This is almost totally dependent upon the agreement, but I am confused as to why this was not structured as debt.
I will page @Rick19744 since I am sure he will have some sage advice.
Edit: Thank you for your response.
My Aunt didn't decide to buy in until after the LLC was initially formed with the state, leaving me to amend the the LLC in the state of Florida now after the fact to include her as a member. She is trying to avoid anyone paying taxes on the "debt" or interest as a "loan". She will be helping with the accounting of the business, my wife will be helping with office support, and I will be handling day to day operations. I plan on meeting with a CPA in the coming weeks but this was pretty much an "on the fly" decision. If we push it out another month we would essentially lose $8-10k in profit for that month (billed behind). The assets being acquired are of an already established business (15 years in business). Would we be able to amend the Operating Agreement to state the funds from "Aunt" are of a debt? I just don't want her to pay taxes on repayment of, or payments of said capital investment into the business. Business is a multi member LLC. No S or C corp has been elected therefor is passthrough.
Operating agreement will state Will 50%, Wife 25%, Aunt 25%.

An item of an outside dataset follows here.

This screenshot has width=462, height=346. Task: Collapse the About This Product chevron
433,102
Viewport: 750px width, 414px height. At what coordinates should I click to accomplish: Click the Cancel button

if that's what the OA states, but profit/loss on the partnership tax return is allocated 50/50 between you and your spouse, an IRS audit could result in it changing everyone's tax return. the aunt could face a tax bill
to avoid the unpleasant consequences that could result, the money from the Aunt needs to be reflected as debt on all documents including the tax return. interest needs to be paid on the debt - various IRS code sections. so she will have to pay taxes on the interest. forgo the interest and there are tax code sections that the IRS could use to impute interest income to your aunt resulting in her facing taxes penalties and interest
also since your aunt is performing services for the LLC, not compensating her for these services could result in wage and tax issues. spend the money on the CPA so you can get properly informed on your options.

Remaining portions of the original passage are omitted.